Bought a Lenovo Yoga 920 with w10. Plugged it in, switched it on. Managed to avoid the billion dumb questions it asked, and get it connected to WiFI. Had to wait 35 minutes while it figured out how to start updating itself. Updates took forever. Updates broke WiFi driver and Bluetooth....lost connectivity. Had to do a factory reset. That took several hours. Connected it to the internet via a USB WiFI dongle, because the updates had to be done all over again. Install a new WiFi driver after digging into Lenovo support. Finally got to the part where it wants to set up your personal account. Don't have or want a m$ account, so used Google account. Then had to find ways of turning off the barrage of adverts you now get on the home screen and start menu (if you can even find it). Had to turn off the repulsive Cortana and the shitty OneDrive, which requires a REGISTRY HACK!!!. Anyone who uses Edge or IE is insane, especially if they do online shopping and let windoze have their credit card info, so go find and install Chrome or Firefox. Now delouse the start menu and the screen with all the live tiles of the Bundled crapware like violent games or Candy Crush. Get rid of the XBox adverts. Remove the Office365 nagware. Oh, crap - there's no malware checker, so go find AVG free or preferred tool of choice because using the m$ supplied stuff is the fox guarding the henhouse. Go get iTunes, because no-one uses the laughable m$ product.
Most of those problems are self-inflicted. Most people tolerate Cortana, OneDrive, Edge, XBox tile ads and Office365 popup ads, and Windows Defender, and don't care about your privacy and security concerns.

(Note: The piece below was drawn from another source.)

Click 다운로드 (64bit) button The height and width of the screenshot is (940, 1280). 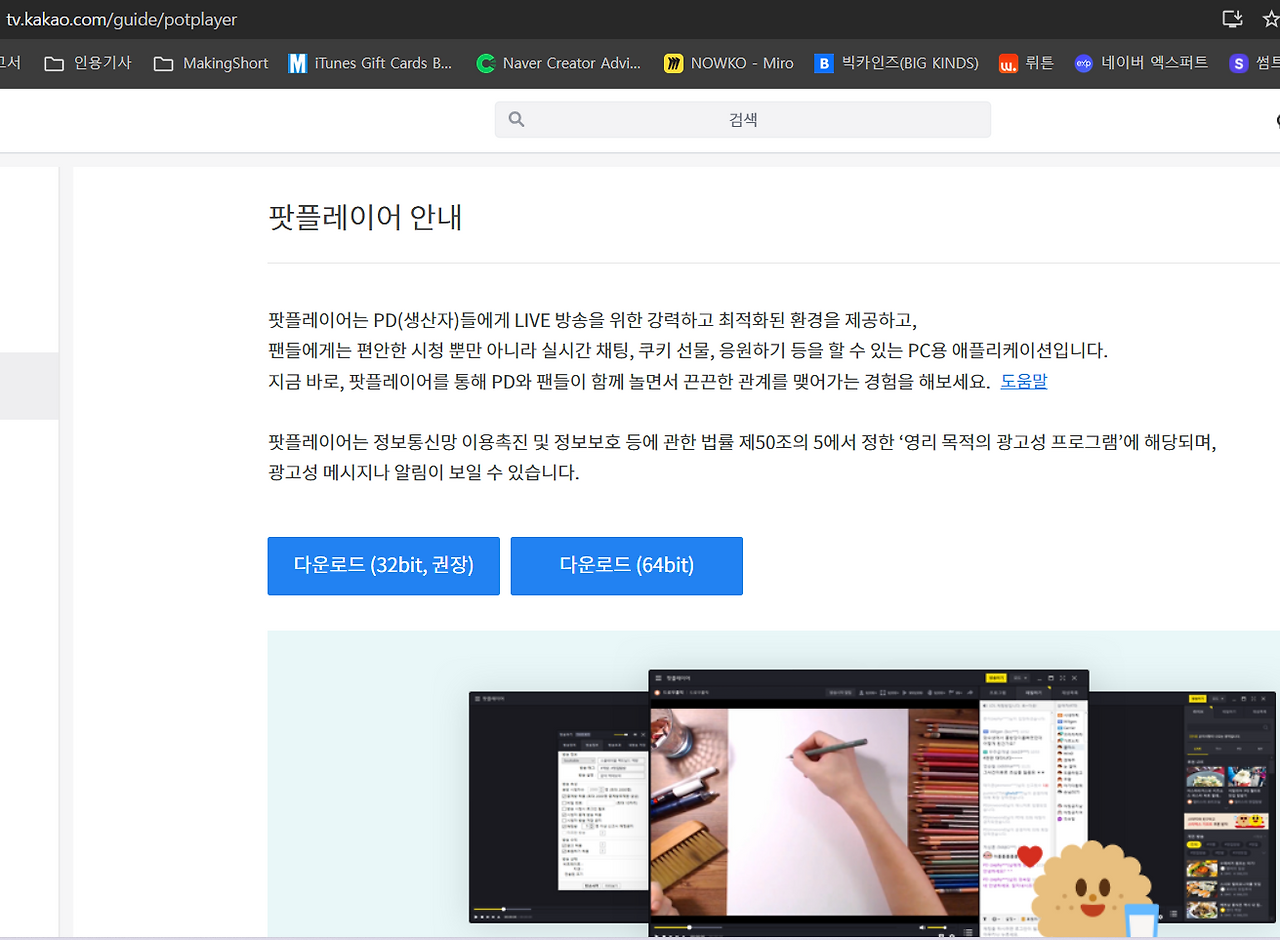pos(627,566)
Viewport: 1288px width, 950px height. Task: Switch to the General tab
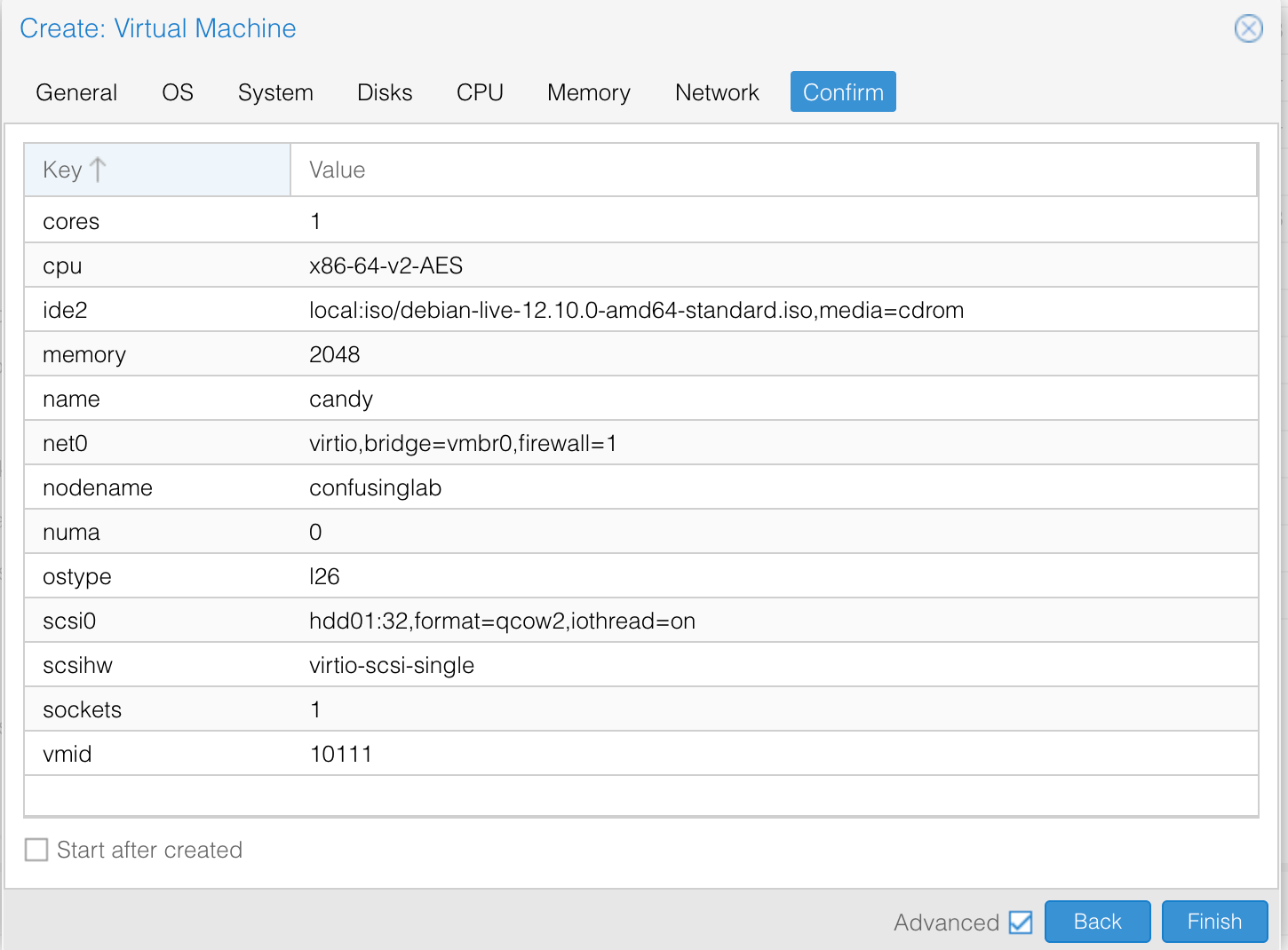point(76,92)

Those things are not as important as having a computer that automatically recognises your Canon inkjet printer and can be fixed simply by soliciting help from family or the kid at the local computer shop. Win10 may be shit in many ways, but it's shit that a lot of people in meatspace can help you with.
Linux also comes with it's own suite of nightmares:
https://itvision.altervista.org/why.linux.is.not.ready.for.the.desktop.current.html
A sample of things I've struggled with (in 8 years variously using Ubuntu and Arch Linux):
- No ALSA drivers for my common Realtek sound card--can't play sound at 100% volume. Tried fixing by writing my owning ALSA config but ALSA is a poorly-documented clusterfuck.
- Tearing (fixed by installing Compton)
- Black screen with Nvidia drivers--had to rescue using a live USB (although that wasn't strictly necessary).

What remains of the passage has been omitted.